Indochine, Attention Zénith!
Dans la musique, c'est
comme dans la vie, il en faut pour tous les goûts. On a beau ne
pas les aimer, on est bien obligé d'admettre que le groupe
Indochine fait partie des groupes de rock français des plus en
vogue actuellement.
Leur "look destroy" plait à un public qui ne l'est pas moins, on se plie aux extravagances mystérieuses de la chanson française.
La disparition de Téléphone aidant, Indochine est devenu sur le plan des ventes, le premier groupe de rock français. Rien d'étonnant donc si je vous dis qu'au Zénith, cette année, ils ont fait salle comble.
À voir le public gesticuler et s'exciter dans tous les sens (on a presque peur qu'ils se déboitent un bras ou qu'ils se dévissent un bras ou qu'ils se dévissent la tête), on peut penser que cette cacophonie musicale signée Indochine transpire quelques talents.
Pourtant... pourtant, le soir où nous nous sommes rendus au Zénith, la salle était un peu tristounette (encourageant non?).
À part certains admirateurs qui se convulsaient tant bien que mal devant la scène, il n'y avait pas de quoi faire un fromage.
Pas vraiment terribles non plus et carrément indigestes les quelques spots de pubs. Non mais pourquoi pas des clips?
Enfin
bref, après avoir supporté en première partie la prestation
des "Innocents", à 21 heures, l'autre groupe prend la
relève.
Heureusement (pour moi!), ils marquent un bon point avec la projection du clip magnifique de Jean-Denis Robert sur l'instrumental de "La buddha affaire".
Coupe de poker et de pocket, ils ont la salle dans la poche. Les voilà par centaines tanguer et chavirer aux rythmes des images quelques peu insolites. (Qui oserait demander pourquoi?).
Dans un château délabré, Nicola au violon, Dominique à la flûte, Dimitri aux percussions et Stéphane au piano (il n'en marque plus que trois pour écrire un conte de fées) nous entraînent dans une ronde infernale sur une valse magnifique et envoûtante, étonnemment superbe.

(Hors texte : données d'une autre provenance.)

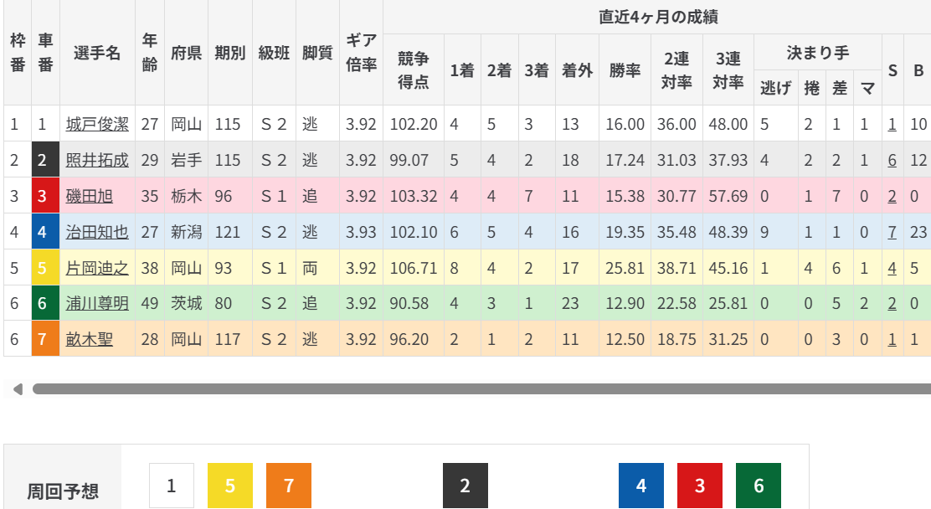
Task: Click the S count link in 片岡迪之 row
Action: pos(892,268)
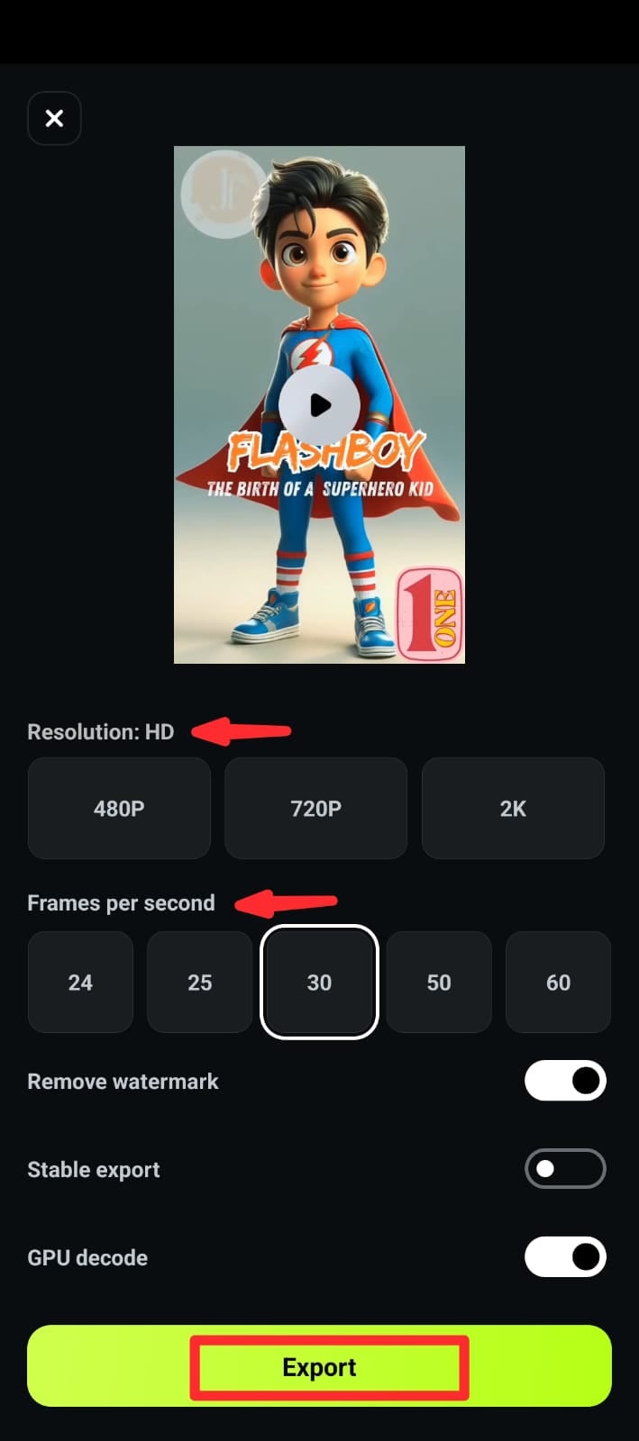Screen dimensions: 639x1441
Task: Close the export settings screen
Action: click(x=54, y=118)
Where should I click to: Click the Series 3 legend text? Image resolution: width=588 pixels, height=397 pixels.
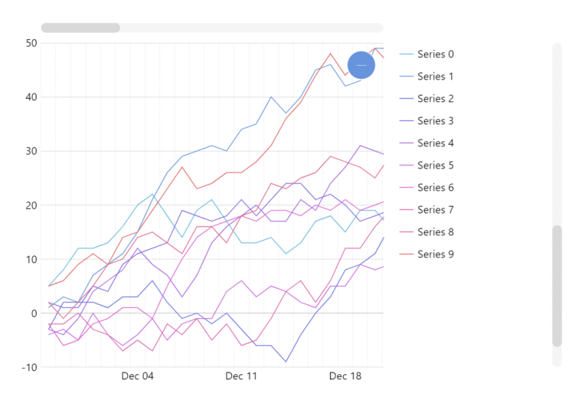[436, 121]

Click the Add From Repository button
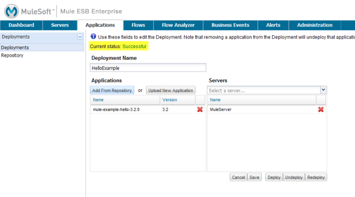(x=112, y=90)
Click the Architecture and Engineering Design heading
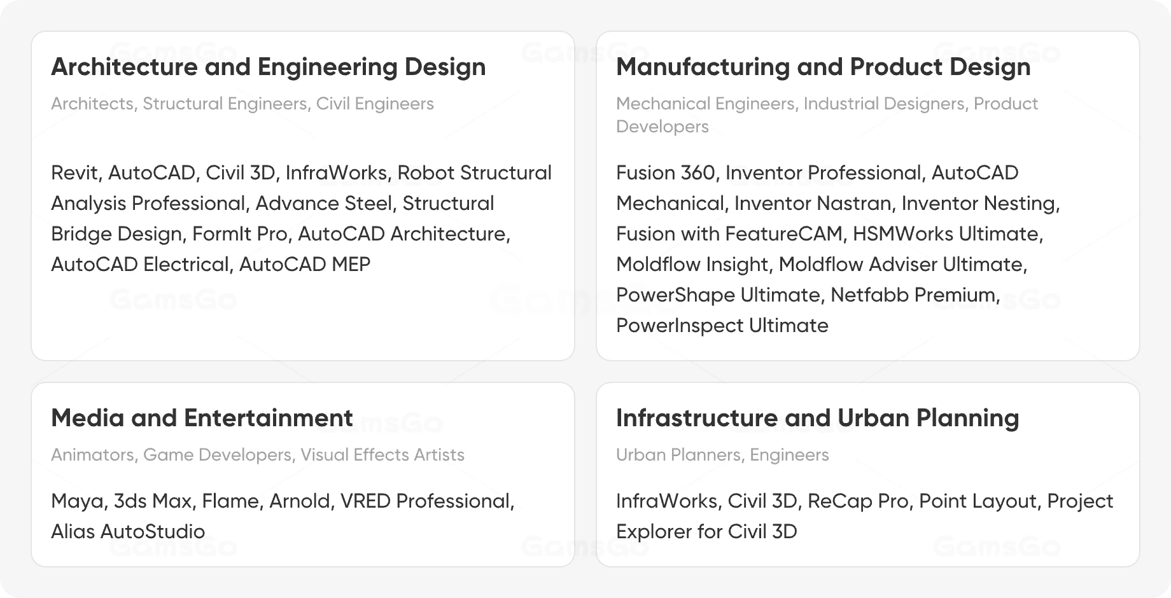 point(268,67)

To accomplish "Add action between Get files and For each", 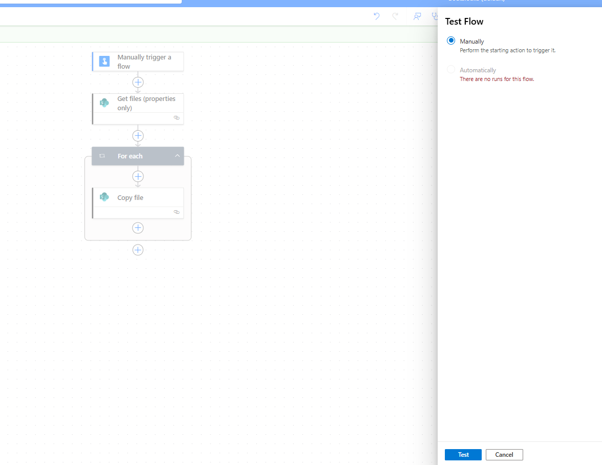I will coord(138,136).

Après l'amuse-gueule, le plat de résistance. Ils débarquent en troupe, en trombe et en force sur la scène, dans un délire explosif d'éclairages signés Jacques Rouveyrous. Attention les yeux et les oreilles, ça va chauffer sec! Aux armes, Indochine!
Sortez vos premières mesures des "Citadelles". Résonnent les amplis, claquent les percus, le public se réchauffe. Que leur chant impur abreuve nos tympans!
Qu'il chante très bien. Mais il ne fallait pas qu'il parle! Nicola, en show-man confirmé instaure le dialogue et patratra! C'est le pôle nord.
"Canary
Bay", "Grand carnaval", "Monte Cristo",
"Y a un risque", "La chevauchée des champs de blé",
que de titres qui se suivent et se ressemblent.
Ça manque de chaleur mais pas de professionnalisme. Jocker accordé, ils ont une incontestable maîtrise du son.
Appuyés par leurs deux nouveaux musiciens invités, le Brésilien Diego Burgad (à la basse), et le Vietnamien, Jean Hy Truong, (à la batterie) les Indos régaient les ados avec leur "7000 danses", "Tzars", et "3 nuits par semaine".
Nicola le démon de la bougeotte, envoûte ses paroissiens avec "Dizzidence politic" qu'il associe à "700 millions de chinois". Clin d'oeil à l'adorable Dutronc avant de quitter la scène.
Ouf, je respire, c'est fini. Eh bien non! On remet ça avec trois rappels, "À l'assaut", "3e sexe" et la "Maison perdue", jolie ballade avant d'aller épuisés, se coucher.